Hóng Xǐxiàng había grabado trescientos sesenta y un espejos; ciento ochenta y uno negros y ciento ochenta blancos. Las filas se extendían por diecinueve líneas, multiplicándolas para dar con los trescientos sesenta y uno.
A medida que el tiempo pasaba, la técnica de Deng Fengnian se volvía cada vez más refinada.
De vez en cuando practicaba en el bosque de bambúes, lo que le permitía forzar al estulto Xiao Ping a atacar. Al final, solo pudo herir varios bambúes violetas antes de que Su Alteza Regente se marchara molesta. Recientemente, se había cansado tanto del Alteza Regente y la espada Xiu Dong que usó un golpe tras otro para crear una gran extensión de tierra en el noreste del Bosque Violeta.
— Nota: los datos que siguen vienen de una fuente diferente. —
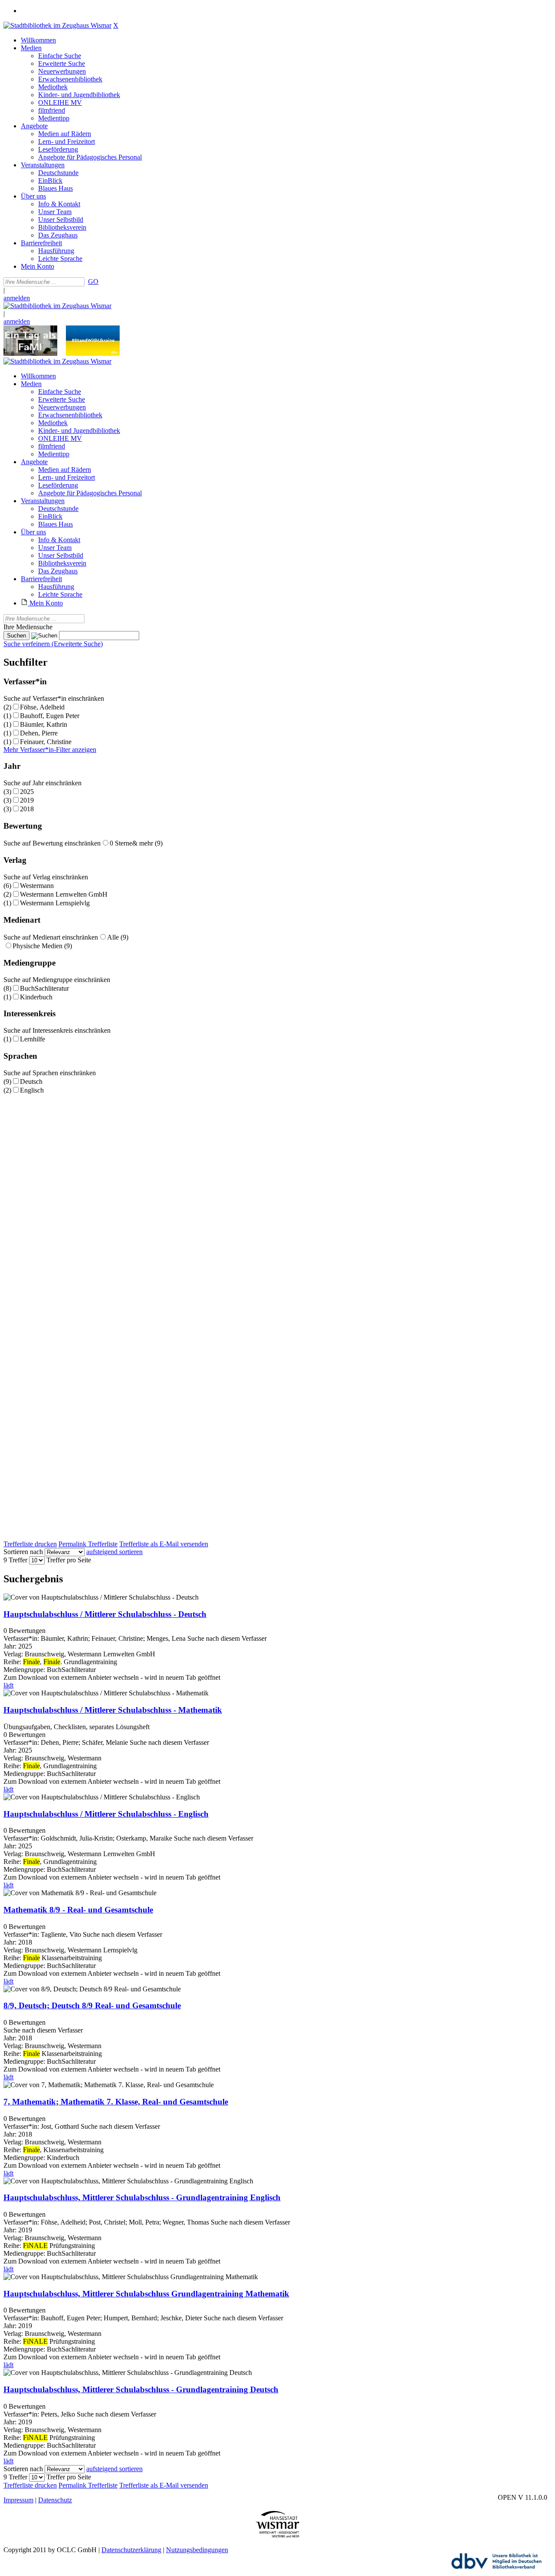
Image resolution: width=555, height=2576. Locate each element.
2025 (27, 791)
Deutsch (31, 1081)
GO (93, 281)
Al frente de la humilde casa de bambúes, Dátang Mountain's estulto sentado frente al estulto Xiao Ping masticaba hojas verdes. Sonrió y preguntó: "¿Cómo es tu progreso con la conducción de las energías?"
Solo hablaba en el Templo del Vacío, pero Xiao Ping asintió.
Dátang Mountain's estulto dijo: "Cada vez que atacas con claridad, llevas al Alteza Regente hasta el fondo. Mientras tanto, te haces cargo de los espejos". Señaló a Hóng Xǐxiàng, quien había ocultado algunos espejos y por lo que suponía que Su Alteza Regente aún no los había encontrado, estaba buscando piedras en el lago. Dátang Mountain's estulto se apresuró a agarrar su espada de madera.
El Gran Maestro de Dátang Mountain sacudió la cabeza y se levantó lentamente para marcharse del Bosque Violeta.
Xiao Ping, sentado en la entrada de la casa de bambúes, dio un golpe con su espada, derrumbando la humilde casa.